Wall Street wrapped up the week on a strong note, with the S&P 500 climbing to a fresh record high, powered by optimism that the US and Iran may soon return to the negotiating table. Investors also found confidence in strong earnings from the tech sector and signs that leadership uncertainty at the Federal Reserve may be easing.
The result was a broad risk-on move: stocks rallied, oil prices eased, and Treasury yields slipped, reflecting renewed confidence that geopolitical tensions may cool in the coming days.
Why markets rallied
The biggest trigger behind Friday’s rally was news that the US may reopen diplomatic talks with Iran, raising hopes that tensions in the Middle East could de-escalate.
Reports suggest that US envoys are expected to meet Iranian officials over the weekend, with Iran reportedly preparing a written response to a peace proposal.
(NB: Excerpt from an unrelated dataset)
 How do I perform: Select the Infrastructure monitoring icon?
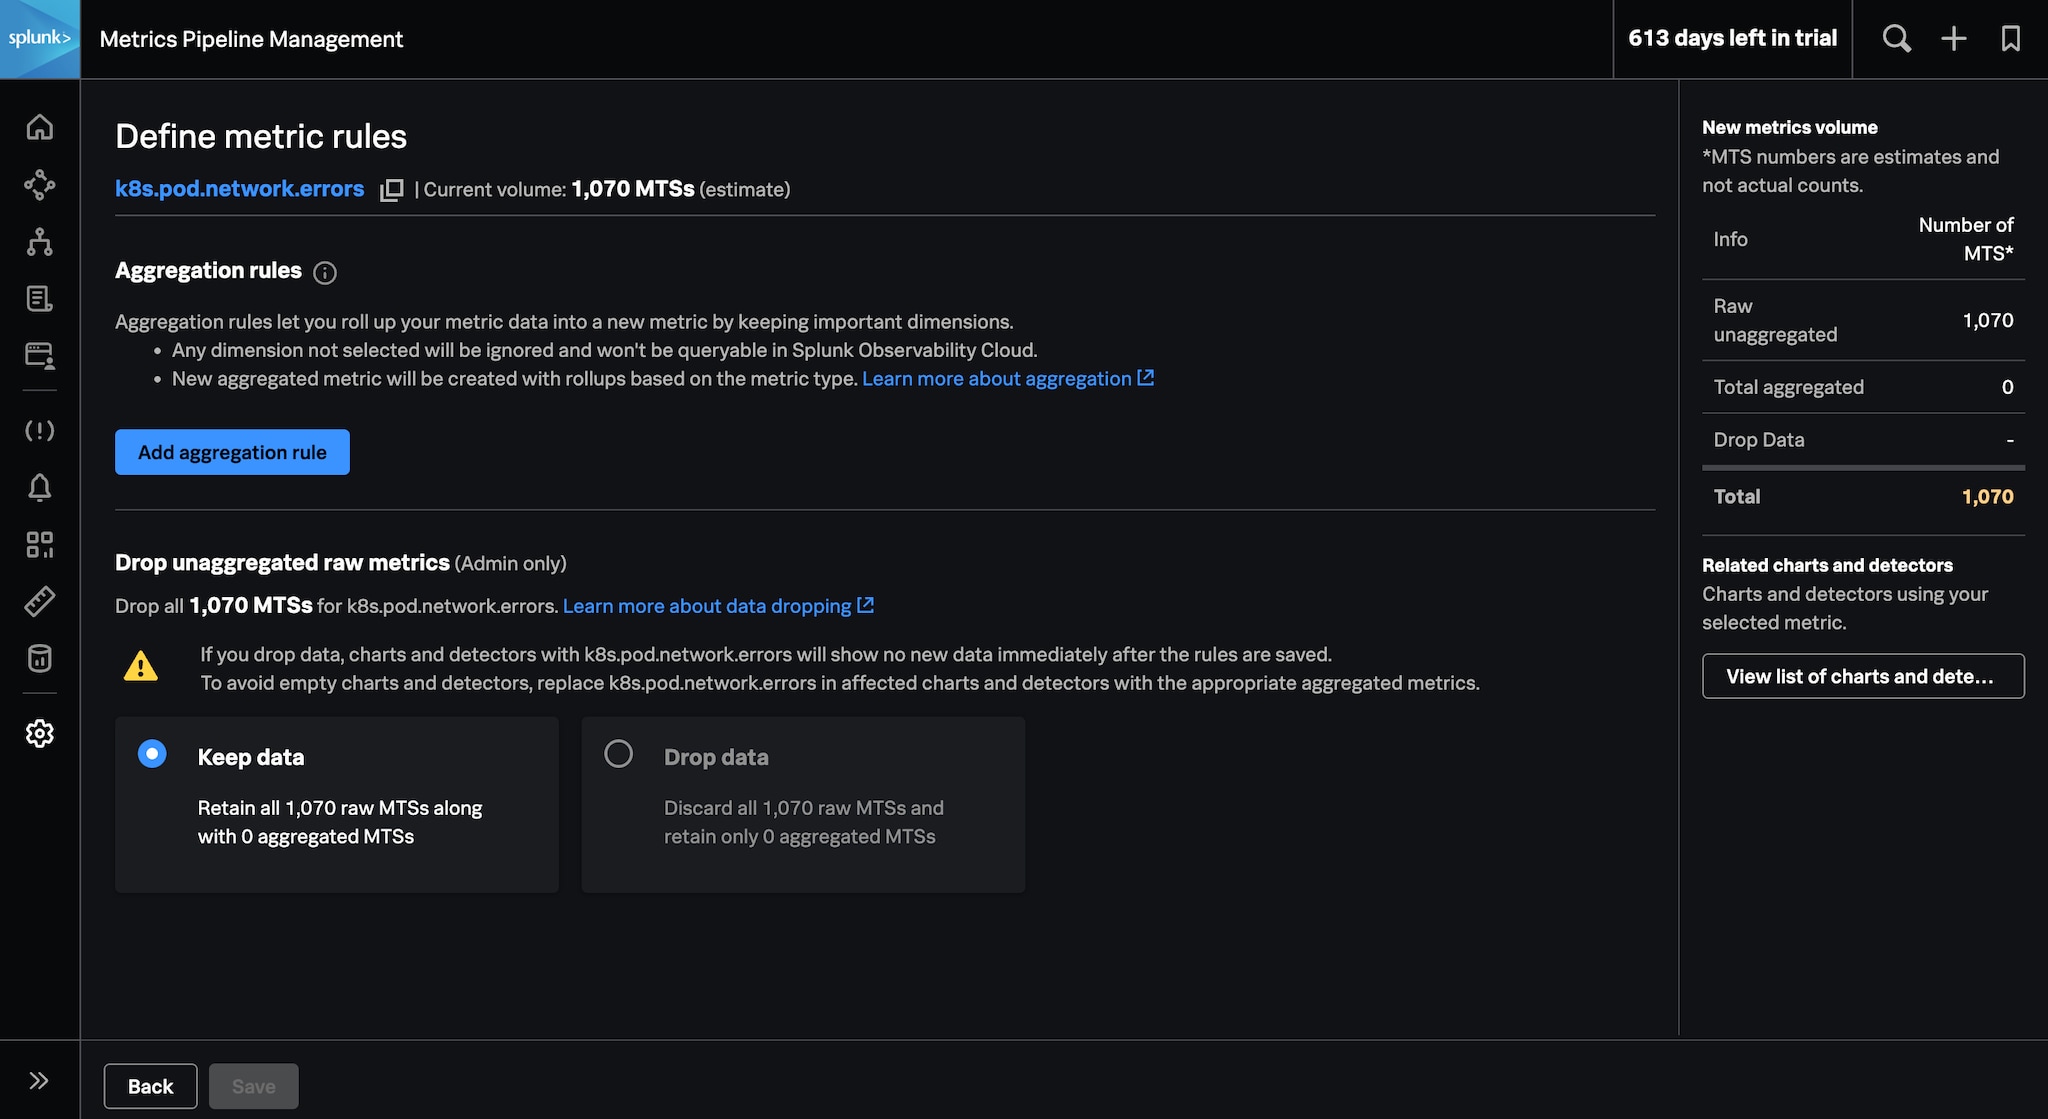tap(39, 243)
For markets, this matters because any sign of progress lowers the risk of disruption in the Strait of Hormuz, a crucial route for global oil shipments.
That immediately showed up in oil markets:
- US crude prices fell around 1%
- Supply fears eased
- Investors moved back into equities
This drop in oil prices gave markets relief, especially because rising energy prices have been one of the biggest concerns for inflation.
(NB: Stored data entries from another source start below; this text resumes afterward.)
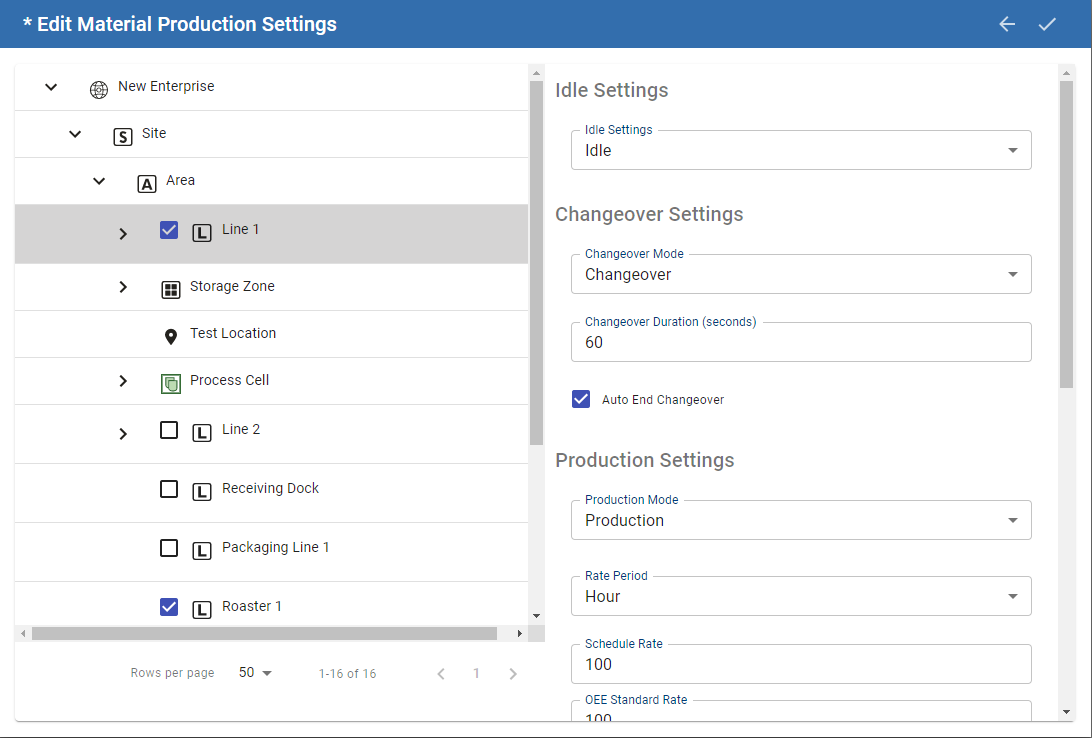Open the Rows per page selector
Screen dimensions: 1092x738
256,673
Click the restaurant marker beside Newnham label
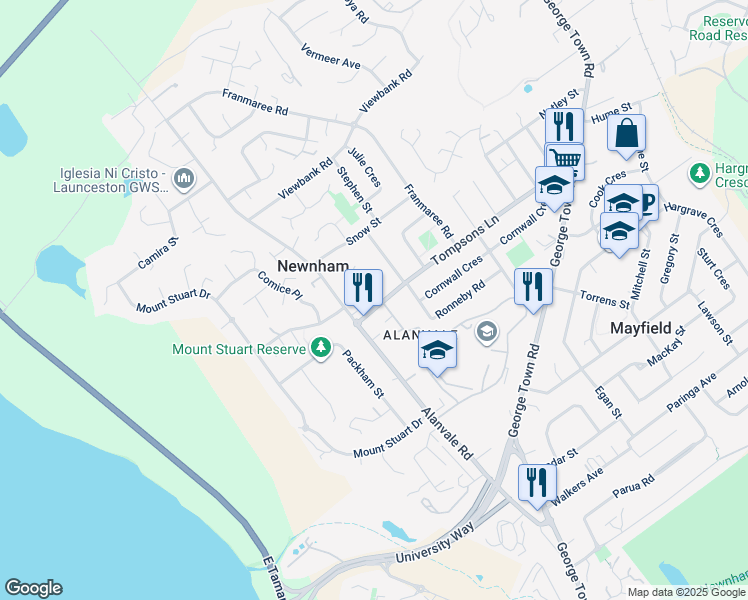 [363, 288]
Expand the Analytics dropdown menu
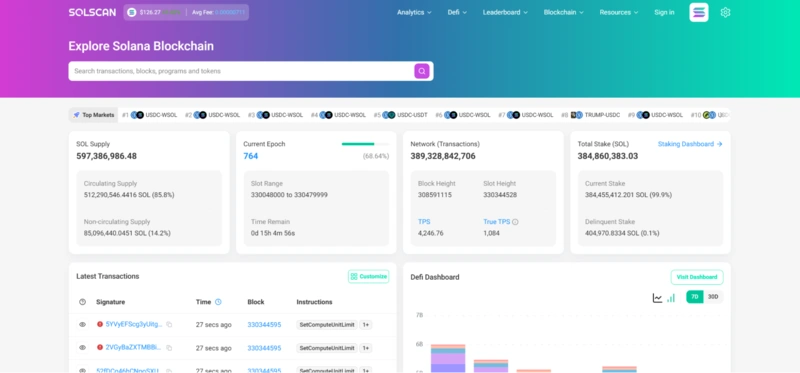Image resolution: width=800 pixels, height=373 pixels. click(x=414, y=12)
Stocks are showing resilience despite global uncertainty
What stands out is how strongly equities are performing even while geopolitical risks remain elevated.
The S&P 500 rose nearly 1% on Friday, marking its longest weekly winning streak since 2024. At the same time:
- Nasdaq 100 jumped 1.9%
- MSCI World Index gained 0.5%
- Dow Jones slipped slightly, but broader sentiment remained positive
This tells us investors are looking beyond near-term headlines and focusing on the strength of corporate earnings and the resilience of the economy.
As long as earnings remain strong, markets appear willing to absorb geopolitical uncertainty.
Tech continues to lead the rally
Another major driver of the market’s momentum is the continued strength in technology stocks.
Chipmakers extended their gains again, with the semiconductor index rising for an 18th consecutive day. That rally was led by Intel, which surged after issuing an upbeat forecast that exceeded expectations.
The optimism was not limited to Intel:
- SAP reported strong cloud revenue growth
- Taiwan Semiconductor jumped after regulatory easing in Taiwan
- Google announced a $10 billion investment in Anthropic, reinforcing confidence in AI spending
This combination of earnings strength + AI investment momentum is giving investors confidence that the tech trade still has room to run.
The market is increasingly rewarding companies that show they can convert AI enthusiasm into real revenue growth.
The Fed outlook also helped sentiment
Markets also reacted positively to reports that the Justice Department closed its probe involving Federal Reserve Chair Jerome Powell, reducing uncertainty around Fed leadership.
That matters because traders now see a clearer path for Kevin Warsh potentially becoming the next Fed leader, which has led to increased bets on future rate cuts.
That expectation pushed Treasury yields lower, with the 10-year Treasury yield falling to 4.31%.
Lower yields typically support equity valuations because:
- borrowing costs are expected to ease
- future earnings become more valuable
- growth stocks benefit the most
This is one reason why technology shares outperformed the broader market on Friday.
Investors now turn to a major earnings week
The next big test for markets comes in the week ahead, when five of the Magnificent Seven companies report earnings:
- Amazon
- Alphabet
- Meta
- Microsoft
- Apple
These companies have been central to the market rally this year, especially as investors continue to pour money into AI-related themes.
If earnings and guidance remain strong, the rally could extend further. But if these tech giants disappoint, markets may struggle to justify current valuations.
This makes next week especially important because the market is entering earnings season with very high expectations.
Not every sector is participating equally
Even as indices hit record highs, some sectors are showing signs of pressure.
For example:
- Procter & Gamble warned that higher oil prices could add $1 billion in costs
- SLB missed earnings estimates as energy markets remain volatile
- Healthcare companies were cautious despite beating estimates
This is a reminder that while headline indices are rising, cost pressures and sector-specific challenges remain real.
The rally is being driven largely by technology and growth names, rather than uniform strength across the market.
The bigger takeaway
Friday’s market action shows how quickly investor sentiment can improve when geopolitical fears ease and earnings stay strong.
Markets are currently balancing three bullish forces:
- hope of lower geopolitical risk
- strong tech earnings momentum
- expectations of lower interest rates
That combination is powerful, and it is pushing equity markets to new highs.
But it also means markets are becoming increasingly dependent on positive outcomes. If peace talks stall, if oil spikes again, or if big tech earnings disappoint, sentiment could shift quickly.
For now, though, investors are focusing on what is going right — and that is enough to keep the rally alive.
Bottom line:
Markets are hitting record highs because investors believe the worst-case risks may be fading while earnings remain strong. The optimism is real, but with valuations elevated and expectations high, the next round of earnings and geopolitical developments will matter even more than usual.